Air Canada says business travel recovering slowly
June 17, 2010, Montreal - Business travel, a key driver of Air Canada's efforts to improve the airline's profitability, is improving but at a very slow pace following the economic recession, a senior executive said Wednesday.
June 17, 2010 By The Canadian Press
"(Increased business travel is) happening slowly but it has not happened to any great degree at this point in time,'' Michael Rousseau, the airline's chief financial officer said at the Bank of America Merrill Lynch transportation conference in New York.
A recovery of premium business travel is an important part of the airline's recovery plan. Passengers paying higher-prices fares grew by 15 per cent in the recent quarter but remained far below pre-recession levels in 2008.
Part of the improvement reflects last year's poor results, but the situation is slowly improving, Rousseau added.
"We believe business travel is coming back, largely because of initiatives we put in place.''
It typically takes two to three years after a recession for business travel to resume, Rousseau said. Air Canada is starting to see change but many large Canadian corporations have yet to relax rules about flying above economy class.
Delta Air Lines CEO had a rosier picture of the recovery of business travel, saying corporate sales grew by 63 per cent compared to last year, through May 31.
"Corporate revenues are driving a considerable amount of the improvement,'' Ed Bastian, president of the world's largest carrier told the conference.
Canada's largest airline has about 56 per cent of the domestic
market share, 39 per cent of the international market and 34 per
cent of the market for flights to the U.S.
While it doesn't breakdown the profitability of the various regions it serves, international service earns higher margins, Rousseau told analysts.

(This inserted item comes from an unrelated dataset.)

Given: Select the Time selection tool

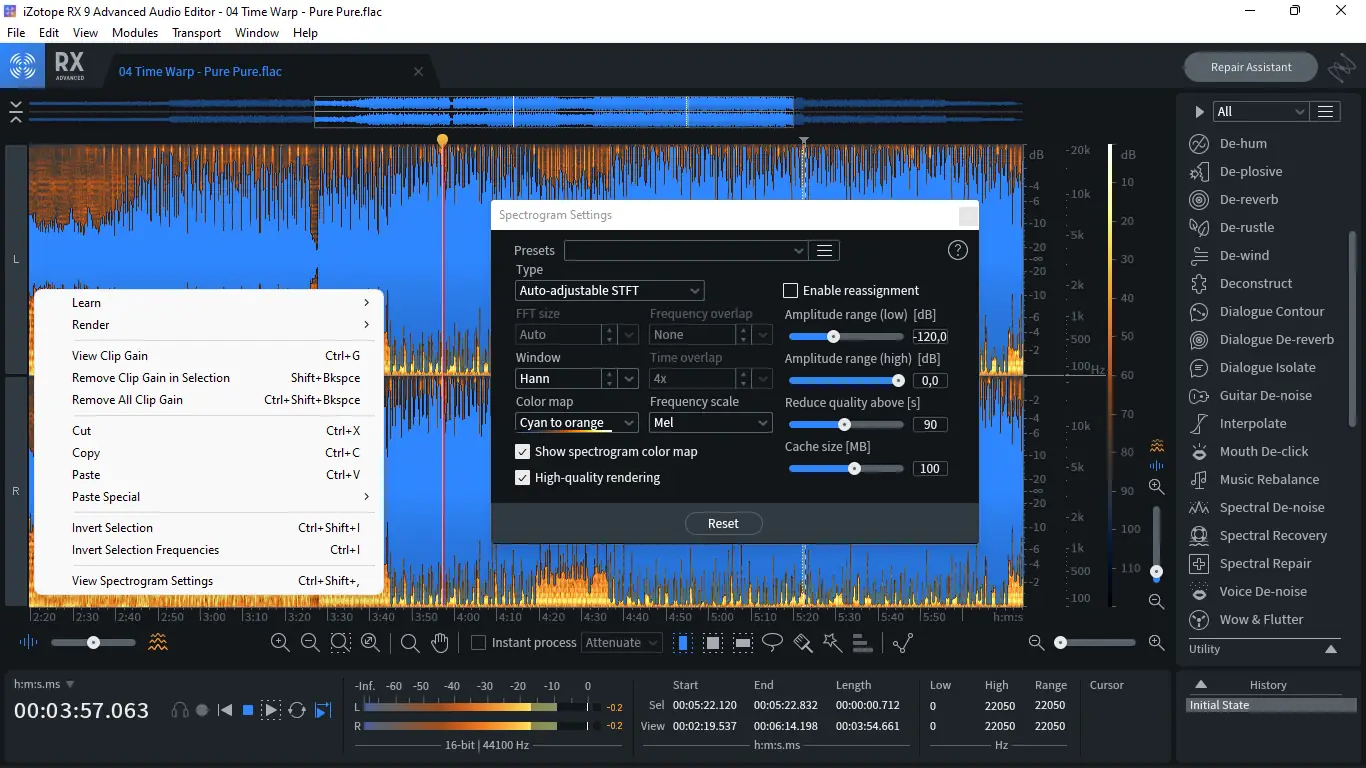Looking at the screenshot, I should coord(682,642).
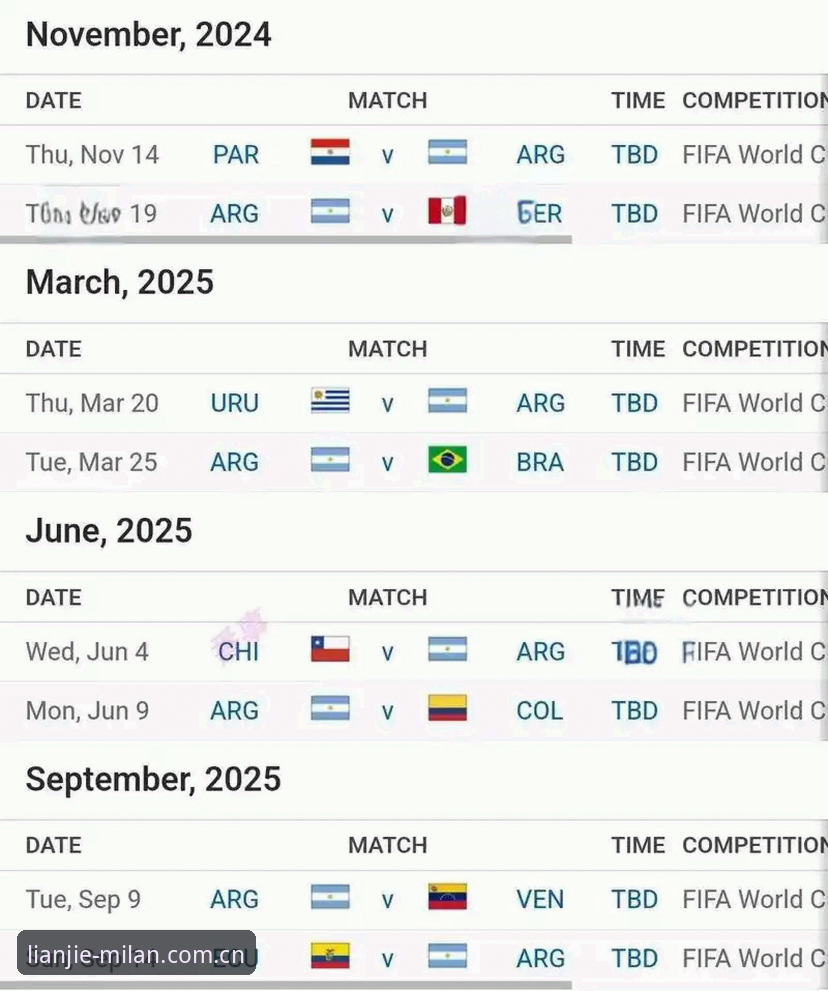Click the Brazil flag in Mar 25 match
Viewport: 828px width, 991px height.
[x=447, y=459]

"One of our key priorities for 2010 and 2011 is to expand our international operations. As such our international capacity growth is expected to significantly outpace our system capacity growth.''
Domestic capacity is expected to increase by no more than 1.5 per cent this year.
Despite being Canada's market leader, Rousseau told investors the airline has no immediate plans to match higher U.S. baggage fees because of the unwillingness of rival WestJet (TSX:WJA) to follow suit.
Most American legacy carriers charge for each checked bag.
Air Canada allows two free checked bags on domestic flights, but charges for a second checked bag on flights to the U.S. and Europe.
Analysts asked why competition from WestJet would dictate Air Canada's policy when U.S. carriers face much more competition, including from low-cost carriers like Jet Blue and Southwest, which don't have baggage charges.
"They're not small. They've got 30-something per cent. It's not like they have five per cent,'' he added.